As a young lad I can remember another water storage tank in the cellar of the bombed out building on the corner of Jordan Well and Much Park Street, now built on and known as the site of the Lady Godiva Pub.
EWS, emergency water supplies, popped up all over the country during the blitz due to the bombing cutting water mains. Signs usually painted on houses at the end of a road with a arrow pointing which way. They were never used for drinking so being open to the air was not a problem.
There are few signs still about, have you noticed one? If so, let us know.
Phil Consadine adds “Around the city, there were many emergency water supplies. Factories filled basements and installed the rubber and canvas reservoirs. You may also remember gates in canal bridges. These gates in the bridge walls were locked and a key was kept on the fire appliances; there was enough room to pass a suction hose through the gate hole. Only recently were the holes bricked up. Swimming pools such as Gosford Green could also be used and do not forget the big dams on the Sherbourne! In Corporation Street there are some metal covers and below these water wells can be found.”

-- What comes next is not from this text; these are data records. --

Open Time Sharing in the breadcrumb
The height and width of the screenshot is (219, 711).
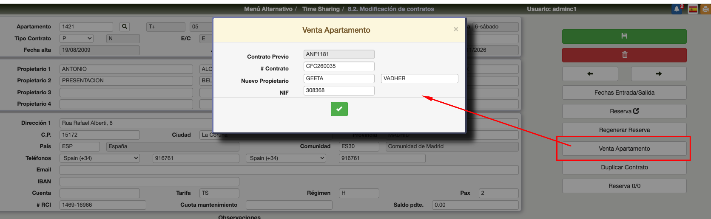pyautogui.click(x=321, y=9)
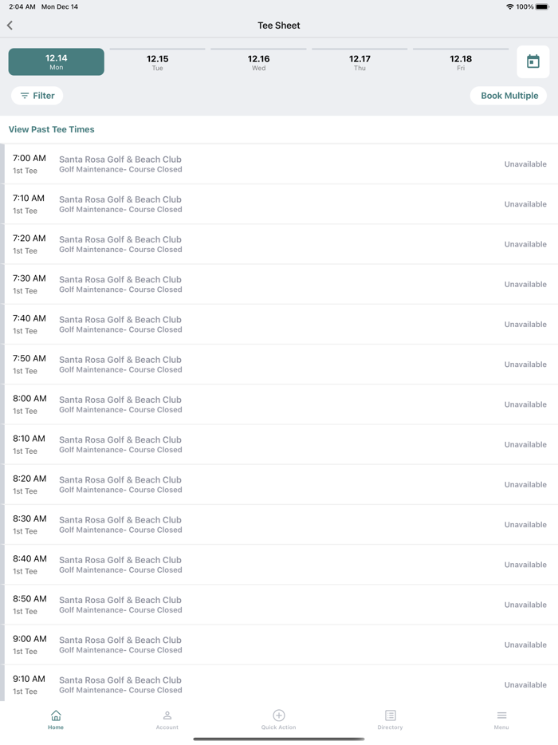Tap the back arrow icon

point(10,26)
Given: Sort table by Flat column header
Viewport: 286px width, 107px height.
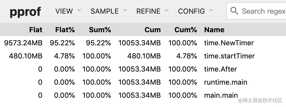Looking at the screenshot, I should (36, 29).
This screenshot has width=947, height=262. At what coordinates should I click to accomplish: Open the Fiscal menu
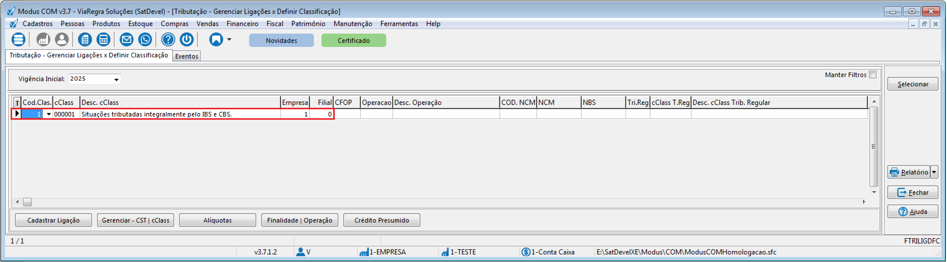point(274,24)
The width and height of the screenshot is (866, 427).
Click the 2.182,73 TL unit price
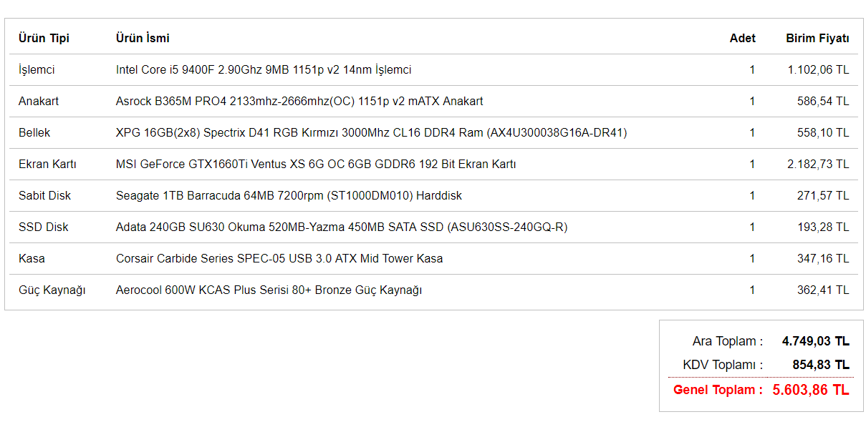click(x=818, y=165)
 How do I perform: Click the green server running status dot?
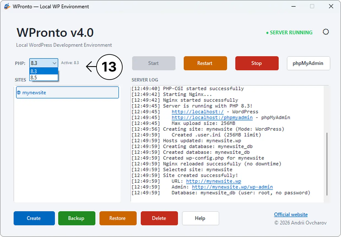point(267,33)
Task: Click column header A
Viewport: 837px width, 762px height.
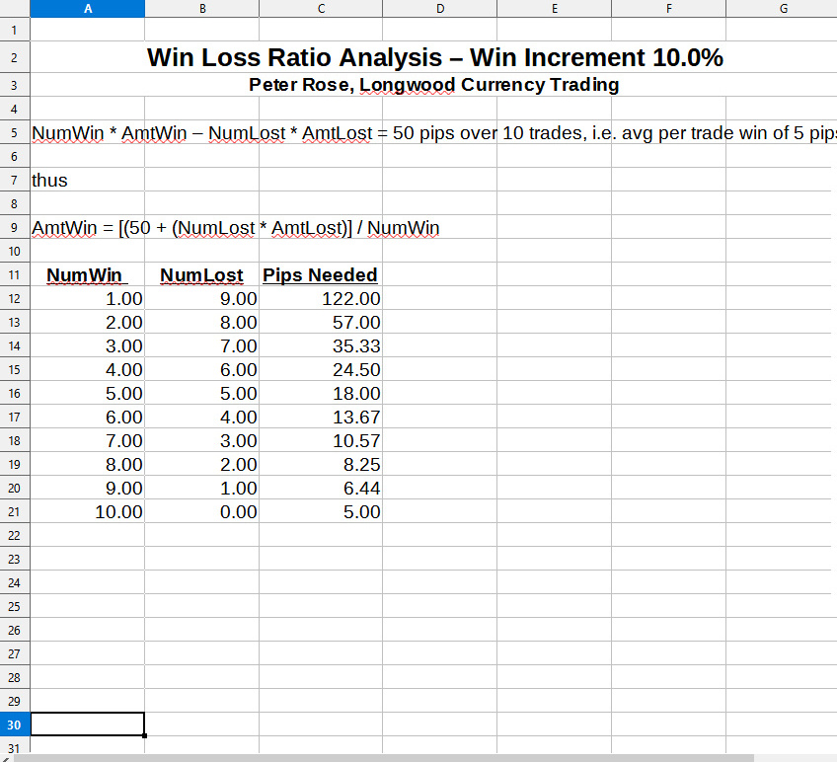Action: point(88,9)
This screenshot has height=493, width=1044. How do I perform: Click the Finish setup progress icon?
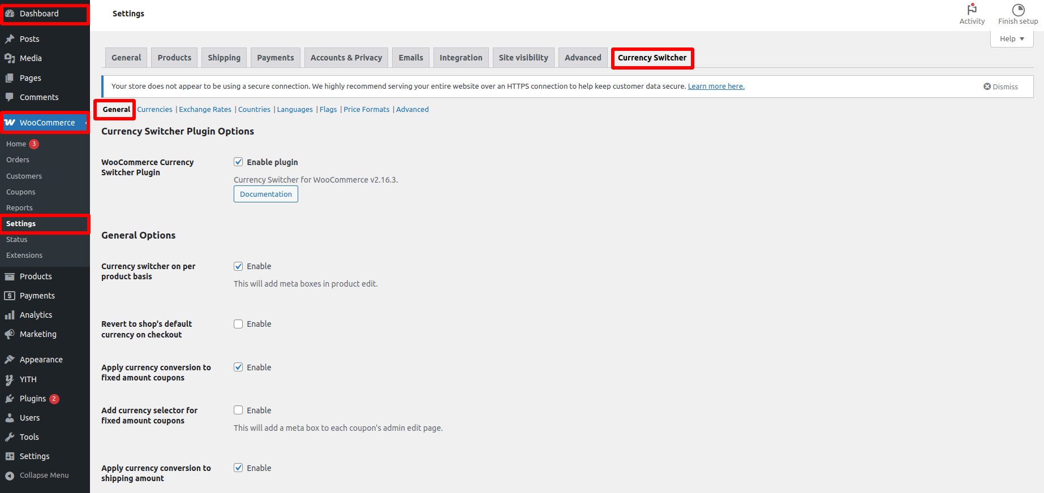tap(1018, 10)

In the TATE collection is a painting by Charles Ginner called Emergency Water Storage Tank 1942, the caption reads – “The City of London is shown in ruins after prolonged Nazi bombardment. In response to the bombing, the National Fire Service had established emergency water supply tanks across the city.” As one writer remembered, ‘the sun sparkling on the surface often lent a new charm to the drab urban scene’. This tank was situated on Upper Thames Street, and the dome of St Paul’s Cathedral can be seen in the background. Ginner was an admirer of the Italian artist Canaletto, whose paintings of Venice may have influenced this work.
Paul Maddocks, Deputy Chair of the Coventry Society
Special thanks to Phil Consadine for pointing out the EWS sign and providing the information about it.